UK current account deficit remains near record

View of Aberdeen harbour Image copyright Getty Images

The UK's current account deficit remained close to a record high in the first quarter of the year.

The deficit in the three months to March was £32.6bn, the Office for National Statistics said, down slightly from the upwardly revised £33.96bn recorded in the final quarter of 2015.

A current account deficit means the value of imports of goods, services and investment income exceeds exports.

Separate data confirmed the UK economy grew 0.4% in the first quarter of 2016.

The gap between imports and exports may be helped by the falling pound, which will make UK-manufactured goods cheaper overseas.

The pound fell to its lowest level against the dollar for more than 30 years after the country's decision to leave the EU.

However, before the referendum on 23 June, the governor of the Bank of England, Mark Carney, said that a vote to leave the bloc would test the "kindness of strangers".

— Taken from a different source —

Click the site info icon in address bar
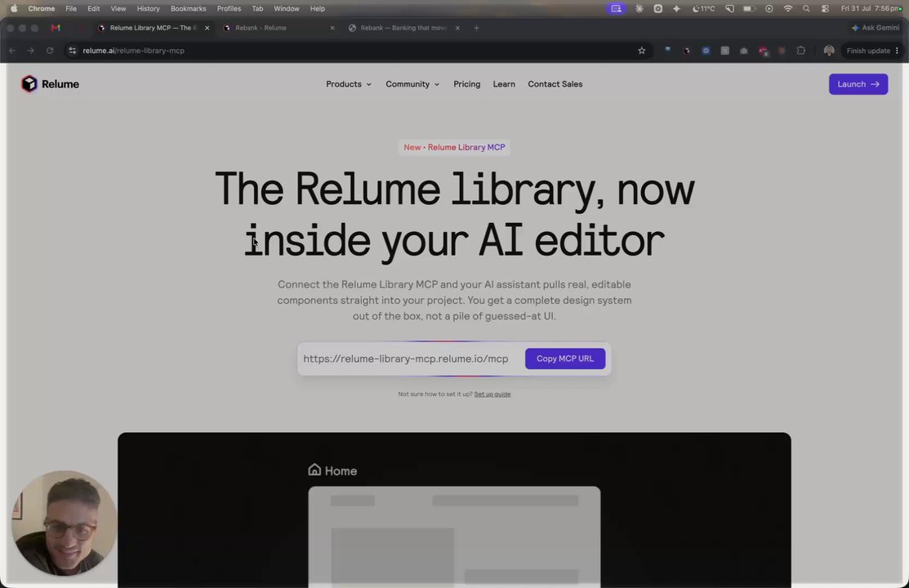909x588 pixels. tap(73, 51)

He was referring to investors who might now have second thoughts about putting their money into British assets, including government debt, in an uncertain environment.

'Depressing' figures

Howard Archer, chief UK and European economist at IHS Global Insight, described the current account figures as "highly uncomfortable" for the UK economy.

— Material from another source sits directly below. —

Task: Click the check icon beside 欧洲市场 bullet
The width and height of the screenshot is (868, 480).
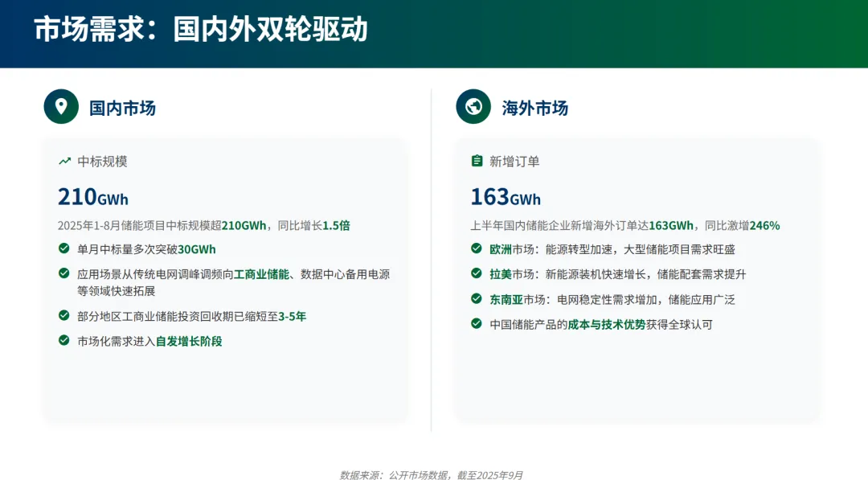Action: [477, 249]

He added: "There is a substantial danger that the UK will find it increasingly hard to attract the inward flows of capital needed to finance the current account deficit, particularly given its recent credit rating downgrades and the very real possibility of more to come."

Ratings agency Fitch predicted on Wednesday that investment would fall by 5% next year because of the uncertain climate created by the Brexit vote.

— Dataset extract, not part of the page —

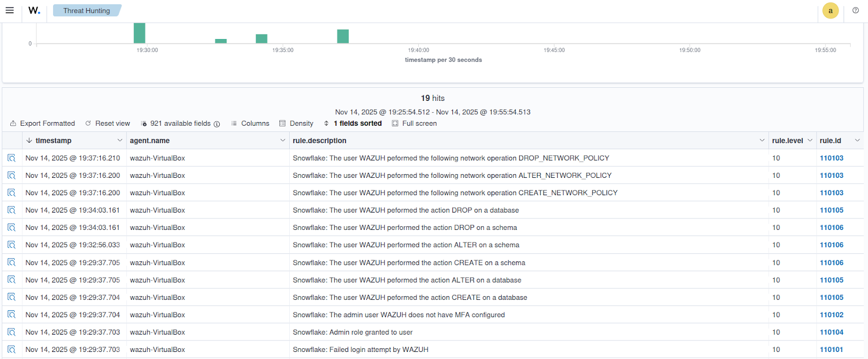Screen dimensions: 868x359
Task: Click the tallest histogram bar near 19:30:00
Action: [139, 33]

Martin Beck, senior economic advisor to the EY Item Club, described the near-record current account deficit as "fairly depressing", but suggested there might be a silver lining.

He said: "We would expect the current account deficit to narrow significantly from this point onwards, through a combination of the impact of the sizeable depreciation of the pound on exports and more subdued demand for imports."

The growth in GDP of 0.4% was in line with forecasts and was up 2% on the same period last year.